• WHAT IS BEING ASKED
Reproduce, word for word, the part of the material that opens with the line containing "Describe the element at coordinates (392, 499)" and closes with the line containing "In order to click on Flat", including both of those lines.

######

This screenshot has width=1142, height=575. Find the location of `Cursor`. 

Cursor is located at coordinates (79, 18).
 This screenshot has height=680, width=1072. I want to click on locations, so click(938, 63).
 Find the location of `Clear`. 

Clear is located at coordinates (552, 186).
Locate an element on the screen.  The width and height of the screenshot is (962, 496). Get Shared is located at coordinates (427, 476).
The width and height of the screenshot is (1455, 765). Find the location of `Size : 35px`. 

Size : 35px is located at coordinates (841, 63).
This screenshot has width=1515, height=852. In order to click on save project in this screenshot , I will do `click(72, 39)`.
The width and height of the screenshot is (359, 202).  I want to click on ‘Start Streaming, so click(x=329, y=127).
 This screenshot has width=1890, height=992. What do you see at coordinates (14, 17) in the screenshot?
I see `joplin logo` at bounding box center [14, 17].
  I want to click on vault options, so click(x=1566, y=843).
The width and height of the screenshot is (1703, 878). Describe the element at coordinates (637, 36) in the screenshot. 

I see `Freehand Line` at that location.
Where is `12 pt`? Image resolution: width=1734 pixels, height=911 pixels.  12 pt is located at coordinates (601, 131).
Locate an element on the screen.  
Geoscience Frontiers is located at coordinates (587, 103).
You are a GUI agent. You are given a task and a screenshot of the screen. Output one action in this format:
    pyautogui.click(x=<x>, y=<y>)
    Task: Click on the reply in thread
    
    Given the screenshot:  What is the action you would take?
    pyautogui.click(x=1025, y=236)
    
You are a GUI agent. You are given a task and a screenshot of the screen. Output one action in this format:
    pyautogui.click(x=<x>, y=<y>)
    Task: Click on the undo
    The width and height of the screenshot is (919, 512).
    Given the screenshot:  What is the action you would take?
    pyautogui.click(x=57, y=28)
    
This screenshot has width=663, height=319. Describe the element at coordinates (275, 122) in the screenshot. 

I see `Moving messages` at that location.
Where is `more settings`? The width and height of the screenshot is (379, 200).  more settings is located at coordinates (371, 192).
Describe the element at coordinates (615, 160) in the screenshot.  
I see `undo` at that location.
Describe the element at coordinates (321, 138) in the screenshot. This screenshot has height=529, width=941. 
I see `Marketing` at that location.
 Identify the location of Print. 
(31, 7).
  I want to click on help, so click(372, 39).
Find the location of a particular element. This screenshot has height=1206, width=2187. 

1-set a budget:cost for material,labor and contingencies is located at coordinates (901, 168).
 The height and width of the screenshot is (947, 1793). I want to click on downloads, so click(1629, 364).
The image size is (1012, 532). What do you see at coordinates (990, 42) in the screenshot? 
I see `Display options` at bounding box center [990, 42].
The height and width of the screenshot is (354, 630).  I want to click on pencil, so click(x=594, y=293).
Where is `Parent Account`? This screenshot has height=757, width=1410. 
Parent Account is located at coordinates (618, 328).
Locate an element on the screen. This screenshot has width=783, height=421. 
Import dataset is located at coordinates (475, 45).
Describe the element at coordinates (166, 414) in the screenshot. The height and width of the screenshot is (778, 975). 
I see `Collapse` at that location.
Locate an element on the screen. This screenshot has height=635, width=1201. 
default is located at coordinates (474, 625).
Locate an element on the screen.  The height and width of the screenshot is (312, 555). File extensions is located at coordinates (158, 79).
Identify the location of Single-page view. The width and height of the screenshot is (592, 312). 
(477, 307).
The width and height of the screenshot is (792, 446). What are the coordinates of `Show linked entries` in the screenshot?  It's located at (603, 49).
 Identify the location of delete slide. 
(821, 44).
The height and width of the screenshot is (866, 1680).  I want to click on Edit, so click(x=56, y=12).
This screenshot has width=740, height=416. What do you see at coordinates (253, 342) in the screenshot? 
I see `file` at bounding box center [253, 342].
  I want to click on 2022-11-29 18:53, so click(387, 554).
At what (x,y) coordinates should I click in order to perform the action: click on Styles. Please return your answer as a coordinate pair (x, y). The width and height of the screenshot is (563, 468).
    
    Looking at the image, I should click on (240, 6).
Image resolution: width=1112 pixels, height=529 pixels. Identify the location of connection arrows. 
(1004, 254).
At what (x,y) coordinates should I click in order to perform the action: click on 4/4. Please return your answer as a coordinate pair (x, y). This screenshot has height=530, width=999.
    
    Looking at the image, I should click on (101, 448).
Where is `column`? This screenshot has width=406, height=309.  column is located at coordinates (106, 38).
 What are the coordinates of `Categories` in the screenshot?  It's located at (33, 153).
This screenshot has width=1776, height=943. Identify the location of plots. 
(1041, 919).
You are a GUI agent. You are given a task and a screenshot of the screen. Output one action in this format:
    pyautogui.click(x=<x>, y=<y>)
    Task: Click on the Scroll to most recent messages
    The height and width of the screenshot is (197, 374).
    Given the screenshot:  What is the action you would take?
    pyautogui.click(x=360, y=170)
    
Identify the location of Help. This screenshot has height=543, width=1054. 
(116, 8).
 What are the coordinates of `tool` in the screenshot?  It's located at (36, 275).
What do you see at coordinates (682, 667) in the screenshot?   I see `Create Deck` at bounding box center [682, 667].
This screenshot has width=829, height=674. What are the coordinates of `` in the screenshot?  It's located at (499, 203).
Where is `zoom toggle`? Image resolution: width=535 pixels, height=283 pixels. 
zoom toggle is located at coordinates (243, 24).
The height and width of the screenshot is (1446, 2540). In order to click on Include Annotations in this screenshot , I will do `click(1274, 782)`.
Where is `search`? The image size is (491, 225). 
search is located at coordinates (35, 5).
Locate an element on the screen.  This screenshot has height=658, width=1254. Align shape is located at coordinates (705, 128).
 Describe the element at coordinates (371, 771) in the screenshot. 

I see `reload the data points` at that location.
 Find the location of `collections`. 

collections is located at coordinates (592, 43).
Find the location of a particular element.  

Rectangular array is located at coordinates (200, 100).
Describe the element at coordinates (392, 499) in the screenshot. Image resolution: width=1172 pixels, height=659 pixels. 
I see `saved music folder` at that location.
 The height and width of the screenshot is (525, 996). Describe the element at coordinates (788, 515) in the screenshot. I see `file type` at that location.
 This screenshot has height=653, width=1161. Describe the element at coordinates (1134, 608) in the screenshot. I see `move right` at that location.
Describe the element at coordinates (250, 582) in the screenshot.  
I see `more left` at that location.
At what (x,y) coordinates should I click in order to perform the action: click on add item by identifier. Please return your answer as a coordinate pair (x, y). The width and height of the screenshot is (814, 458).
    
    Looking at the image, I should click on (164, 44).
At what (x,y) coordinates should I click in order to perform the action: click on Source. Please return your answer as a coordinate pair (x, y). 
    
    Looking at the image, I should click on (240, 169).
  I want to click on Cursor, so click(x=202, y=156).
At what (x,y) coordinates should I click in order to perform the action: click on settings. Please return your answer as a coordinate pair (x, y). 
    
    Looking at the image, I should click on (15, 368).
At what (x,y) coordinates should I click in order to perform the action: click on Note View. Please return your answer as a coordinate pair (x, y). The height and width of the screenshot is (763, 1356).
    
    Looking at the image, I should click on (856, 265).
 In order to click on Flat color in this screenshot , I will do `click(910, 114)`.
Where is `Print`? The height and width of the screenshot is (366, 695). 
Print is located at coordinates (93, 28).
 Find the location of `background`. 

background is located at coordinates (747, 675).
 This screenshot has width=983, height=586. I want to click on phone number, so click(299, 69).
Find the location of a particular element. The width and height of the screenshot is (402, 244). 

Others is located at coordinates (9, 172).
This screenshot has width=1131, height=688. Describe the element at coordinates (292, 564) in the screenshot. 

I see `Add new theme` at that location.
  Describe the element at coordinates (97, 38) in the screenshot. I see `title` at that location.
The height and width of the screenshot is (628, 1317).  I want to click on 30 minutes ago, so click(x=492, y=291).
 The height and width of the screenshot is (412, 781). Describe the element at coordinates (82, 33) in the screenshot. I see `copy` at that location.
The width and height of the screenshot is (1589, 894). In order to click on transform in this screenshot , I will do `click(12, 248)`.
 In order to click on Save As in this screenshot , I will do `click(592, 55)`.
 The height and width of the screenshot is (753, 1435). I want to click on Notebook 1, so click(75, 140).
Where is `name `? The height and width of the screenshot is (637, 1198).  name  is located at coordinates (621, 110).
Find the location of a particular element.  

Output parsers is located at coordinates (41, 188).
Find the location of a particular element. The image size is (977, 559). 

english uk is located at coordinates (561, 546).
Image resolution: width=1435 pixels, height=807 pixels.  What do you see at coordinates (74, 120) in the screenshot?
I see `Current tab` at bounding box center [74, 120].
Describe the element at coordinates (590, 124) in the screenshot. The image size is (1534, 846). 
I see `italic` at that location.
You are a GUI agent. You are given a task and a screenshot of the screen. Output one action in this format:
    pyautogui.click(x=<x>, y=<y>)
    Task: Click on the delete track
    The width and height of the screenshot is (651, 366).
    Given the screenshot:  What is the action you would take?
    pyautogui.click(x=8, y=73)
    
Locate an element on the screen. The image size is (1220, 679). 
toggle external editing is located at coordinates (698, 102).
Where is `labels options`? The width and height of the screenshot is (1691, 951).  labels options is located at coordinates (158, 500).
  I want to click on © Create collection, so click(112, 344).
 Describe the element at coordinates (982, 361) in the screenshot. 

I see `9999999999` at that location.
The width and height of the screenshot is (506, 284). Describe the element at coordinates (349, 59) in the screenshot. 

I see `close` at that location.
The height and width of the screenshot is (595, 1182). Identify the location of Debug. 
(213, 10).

######

• ANSWER TO THE EXERCISE
Describe the element at coordinates (392, 499) in the screenshot. Image resolution: width=1172 pixels, height=659 pixels. 
I see `saved music folder` at that location.
 The height and width of the screenshot is (525, 996). Describe the element at coordinates (788, 515) in the screenshot. I see `file type` at that location.
 This screenshot has height=653, width=1161. Describe the element at coordinates (1134, 608) in the screenshot. I see `move right` at that location.
Describe the element at coordinates (250, 582) in the screenshot.  
I see `more left` at that location.
At what (x,y) coordinates should I click in order to perform the action: click on add item by identifier. Please return your answer as a coordinate pair (x, y). The width and height of the screenshot is (814, 458).
    
    Looking at the image, I should click on (164, 44).
At what (x,y) coordinates should I click in order to perform the action: click on Source. Please return your answer as a coordinate pair (x, y). 
    
    Looking at the image, I should click on (240, 169).
  I want to click on Cursor, so click(x=202, y=156).
At what (x,y) coordinates should I click in order to perform the action: click on settings. Please return your answer as a coordinate pair (x, y). 
    
    Looking at the image, I should click on (15, 368).
At what (x,y) coordinates should I click in order to perform the action: click on Note View. Please return your answer as a coordinate pair (x, y). The height and width of the screenshot is (763, 1356).
    
    Looking at the image, I should click on (856, 265).
 In order to click on Flat color in this screenshot , I will do `click(910, 114)`.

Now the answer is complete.